Namun, di balik berbagai potensi tersebut, penggunaan AI dalam pendidikan juga menimbulkan sejumlah tantangan dan risiko. Kekhawatiran terhadap plagiarisme, menurunnya interaksi sosial dalam pembelajaran, serta isu privasi dan keamanan data siswa menjadi perhatian penting bagi pendidik dan pembuat kebijakan (Open2Study, 2023). Selain itu, kesenjangan digital antara peserta didik yang memiliki akses teknologi dan yang tidak, turut memperdalam ketimpangan dalam memperoleh kualitas pendidikan yang setara.
Penerapan kecerdasan buatan (AI) dalam pendidikan telah membawa berbagai transformasi besar dalam proses belajar mengajar. Salah satu dampak paling signifikan adalah peningkatan personalisasi pembelajaran. Teknologi adaptive learning memungkinkan materi pelajaran disesuaikan secara dinamis dengan kebutuhan, gaya belajar, dan kecepatan siswa. Menurut laporan dari UNESCO dan World Economic Forum, penggunaan AI pada sistem pembelajaran adaptif mampu meningkatkan hasil belajar hingga 30--62%, serta mengurangi kecemasan siswa dalam menghadapi pelajaran sebesar 20% (UNESCO, 2021; WEF, 2022).

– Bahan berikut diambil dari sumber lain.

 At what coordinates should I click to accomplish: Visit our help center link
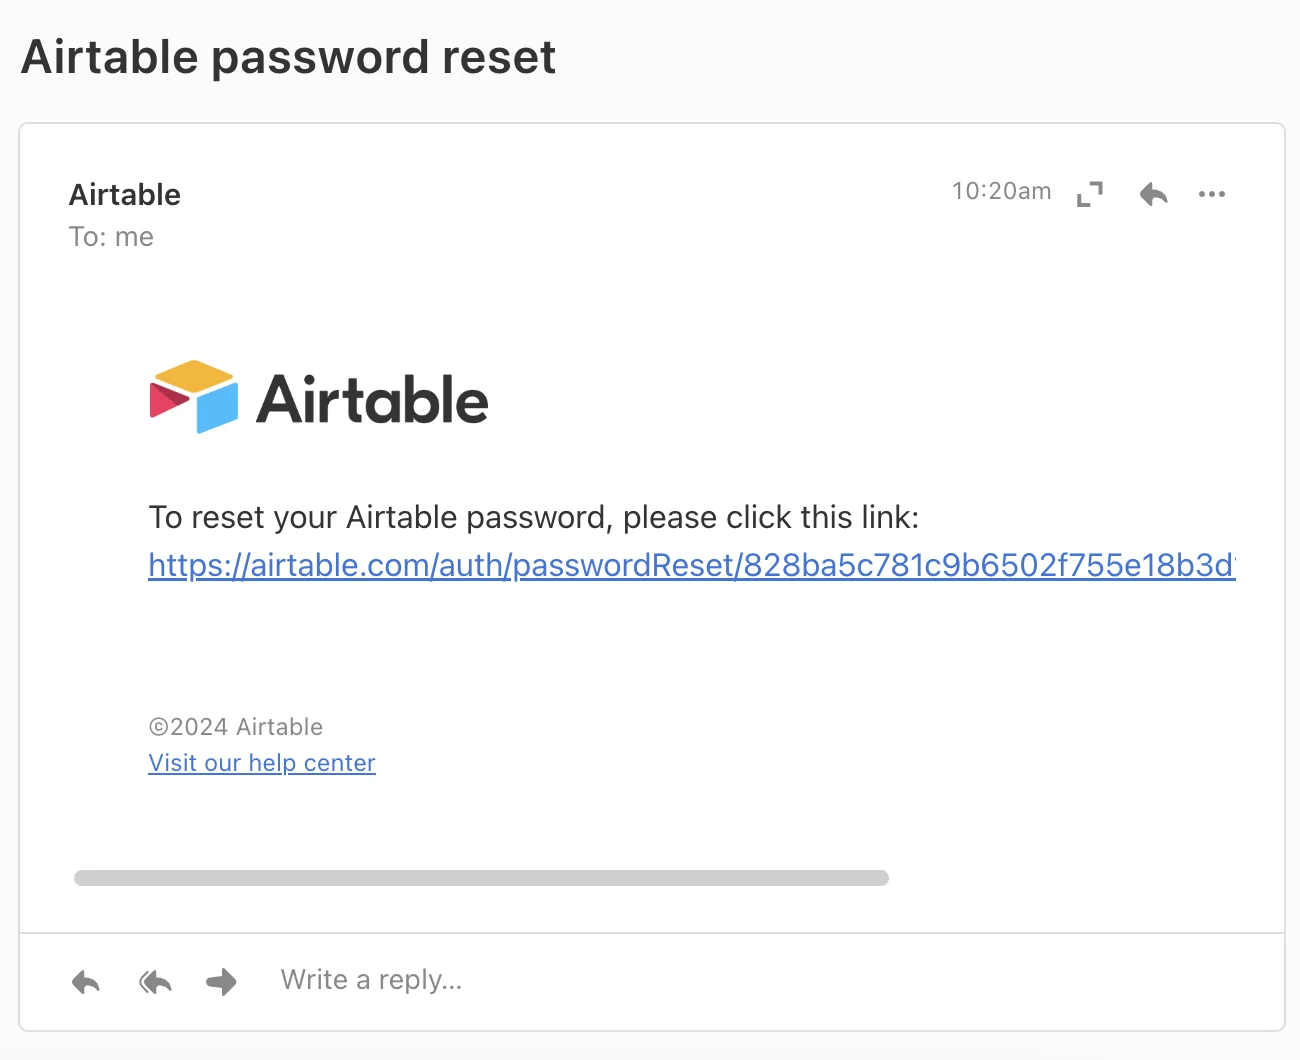click(262, 763)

Selain itu, AI juga memainkan peran penting dalam automasi penilaian. Contohnya, di Australia Selatan, chatbot edukatif bernama EdChat digunakan untuk menilai kemampuan bahasa Inggris siswa migran. Proses yang sebelumnya memakan waktu 30 menit kini dapat diselesaikan hanya dalam 52 detik, yang secara keseluruhan menghemat lebih dari 15.000 jam kerja guru per tahun (ABC News Australia, 2024). Automasi ini memungkinkan guru lebih fokus pada aspek pedagogis dan bimbingan emosional siswa.
Dari sisi pengembangan kebijakan, beberapa negara mulai aktif mengintegrasikan AI ke dalam sistem pendidikan formal. Pemerintah negara bagian Odisha, India, misalnya, menargetkan agar 90% sekolah mengajarkan AI pada tahun 2036, serta melatih sekitar 18.000 warga setiap tahunnya sebagai bagian dari transformasi digital berbasis pendidikan (The Times of India, 2024). Inisiatif serupa juga mulai digagas di berbagai negara berkembang sebagai bagian dari literasi digital.

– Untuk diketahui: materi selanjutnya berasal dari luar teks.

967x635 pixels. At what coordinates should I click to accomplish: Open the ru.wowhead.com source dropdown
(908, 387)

Namun demikian, tantangan besar juga muncul, terutama terkait dengan integritas akademik. Menurut survei dari Education Week (2023), lebih dari 70% guru menganggap penggunaan AI oleh siswa sebagai bentuk plagiarisme, sementara 68% di antaranya kini menggunakan alat pendeteksi AI seperti Turnitin dan GPTZero untuk mengawasi keaslian karya siswa. Data dari University of Glasgow juga menunjukkan peningkatan jumlah kasus plagiarisme dari 54 menjadi 92 kasus dalam satu tahun akademik setelah mahasiswa mulai banyak menggunakan ChatGPT (BBC News, 2024).
Selain plagiarisme, kekhawatiran lain mencakup isu privasi data siswa, bias algoritma, serta kesenjangan akses terhadap teknologi. Survei oleh Pew Research Center (2023) mencatat bahwa 42% pendidik mengkhawatirkan bagaimana data siswa dikelola oleh sistem AI. Lebih jauh lagi, risiko ketimpangan pendidikan juga mengemuka, karena belum semua sekolah atau wilayah memiliki infrastruktur digital yang memadai untuk menerapkan teknologi ini secara merata (UNESCO, 2022).